Через сорок минут в VIP-зале прилета аэропорта Шереметьево-2 Леонид Лемех уже крепко – и вполне искренне – обнимал Стива Гарднера.

– Значит, все-таки отпустили?

– Да. Но чего мне это стоило. И – самое главное! – имей в виду: я обычный политконсультант. Работаю на одну контору в Нью-Йорке – вот, кстати, визитка, не потеряй.

– Хорошо, что ты по-прежнему Стив Гарднер.

– О! Остальное все без изменений. Но сам понимаешь – Стив близко склонился к уху Лемеха – сотрудник Госдепа в штабе одного из кандидатов… Это неправильно.
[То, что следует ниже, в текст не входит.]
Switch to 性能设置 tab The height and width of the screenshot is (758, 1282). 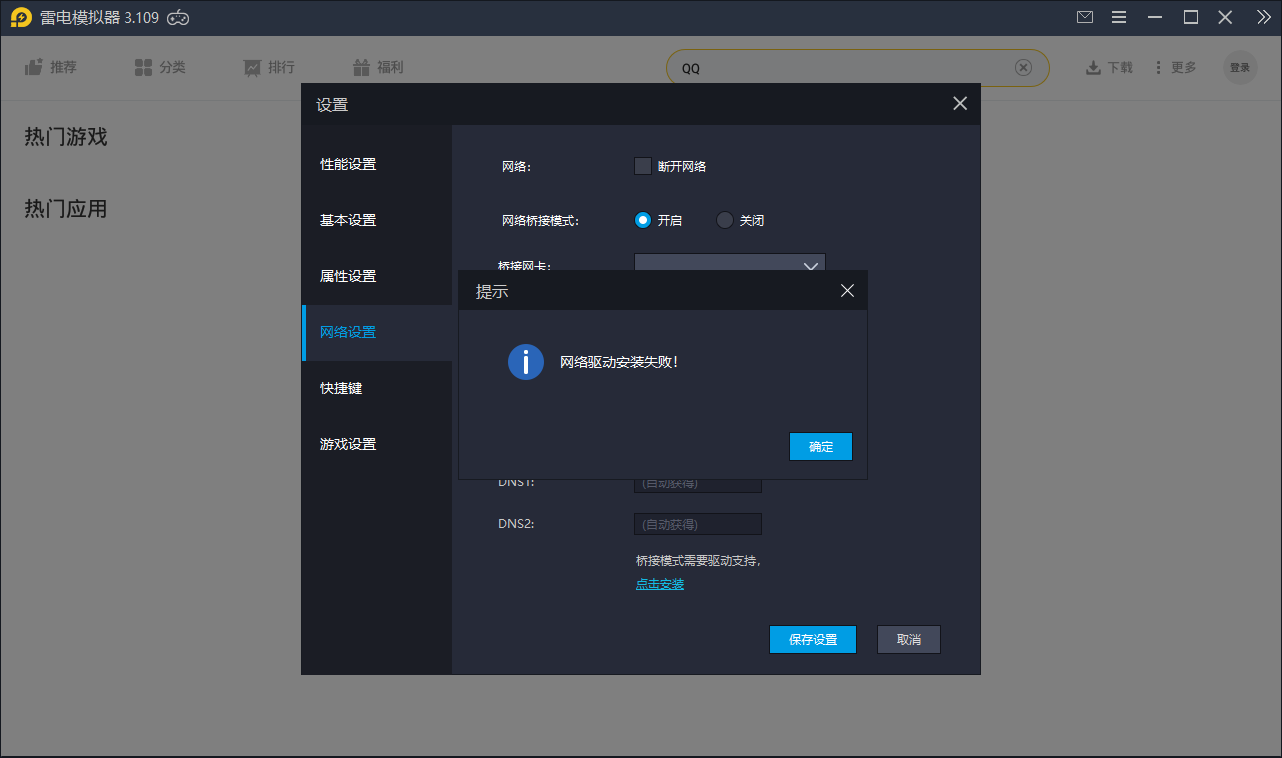[x=348, y=164]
– Ну, может, и неправильно, хотя все про вас все знают и никого это особо не колышет.

– Про кого это, про нас?

– Про вашего парня политконсультанта. Кажется, его фамилия Дрезнер. Про то, что он работает непосредственно с Татьяной и даже пользуется ее офисом в «Президент-отеле». Там, кстати, обитают оба штаба. Для паритету и справедливости. Так вот, твоего Дрезнера, вдобавок ко всему прочему, обслуживают секретари госпожи Дьяченко.

– В каком смысле?

– Господи, что ж ты такой нервный. Ну, в каком – в секретарском. Кофе варят, бумажки печатают. Про другое мне ничего не известно. Подожди, не сбивай, пока я все не забыл. Вот. Он имеет доступ ко всей необходимой ему информации. И регулярно о проводимой работе непосредственно в Белый дом через помощника президента Клинтона и стратега его избирательной кампании Дика Морриса.

– И ты хочешь сказать, что об этом пишут?
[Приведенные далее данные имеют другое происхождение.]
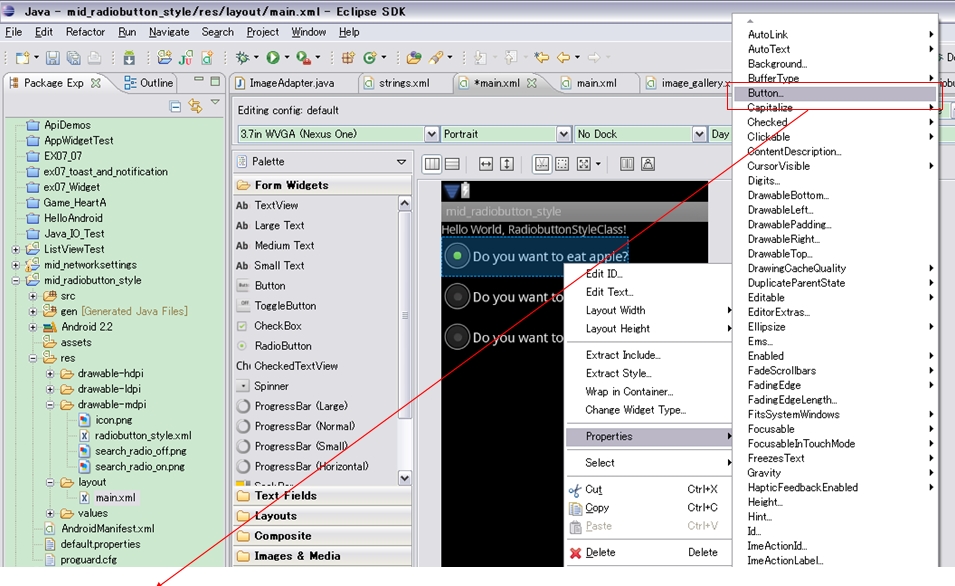Click Delete in the context menu

(x=600, y=552)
– И снимают. Его сто раз уже показали по телевизору и разместили фото на первых полосах газет.

– И нет скандала?

– А почему должен быть скандал? Не беспокойся, по поводу тебя тоже не будет никакого скандала. У нас к таким вещам относятся проще.

– Нет. По поводу меня не будет ничего. Ни строки и не звука. Послушай, Леонид, у тебя ведь есть загородный дом.

– Разумеется.

– Я могу там пожить?

– Сколько угодно.

– Но так, чтобы об этом не знал никто.

– Ну, только если ты сам не напьешься и не пойдешь знакомиться к соседям.

– Я не шучу.

– Хорошо, тогда и я не шучу.

– Тебе необходимо встретиться с Дрезнером?

– Разумеется, я для этого и прилетел. С ним, еще с несколькими людьми из его команды, с некоторыми посольскими. Не послом. Поменьше. Боже, теперь я понимаю, какая это проблема.

– Никакой проблемы, Стив. Вернее, будем считать, что это мои проблемы. И я их решу. Эти люди буду посещать тебя в том доме, где ты будешь жить, и никто никогда об этом не то что не напишет, но даже не вспомнит.

– Но как?

– Стив – Россия очень специфическая страна. Я бы сказал, что это страна, где нет ничего невозможного. При определенных, разумеется, условиях. Все. Тему встреч считаем закрытой. Еще проблемы?

– Я должен увидиться и переговорить с госпожой Дьяченко. Желательно в неформальной обстановке и не слишком официально. В том смысле, что ей совсем не обязательно знать, кто я такой на самом деле.

– Решаемо. Полагаю, у меня дома, но тогда – в обществе моей жены.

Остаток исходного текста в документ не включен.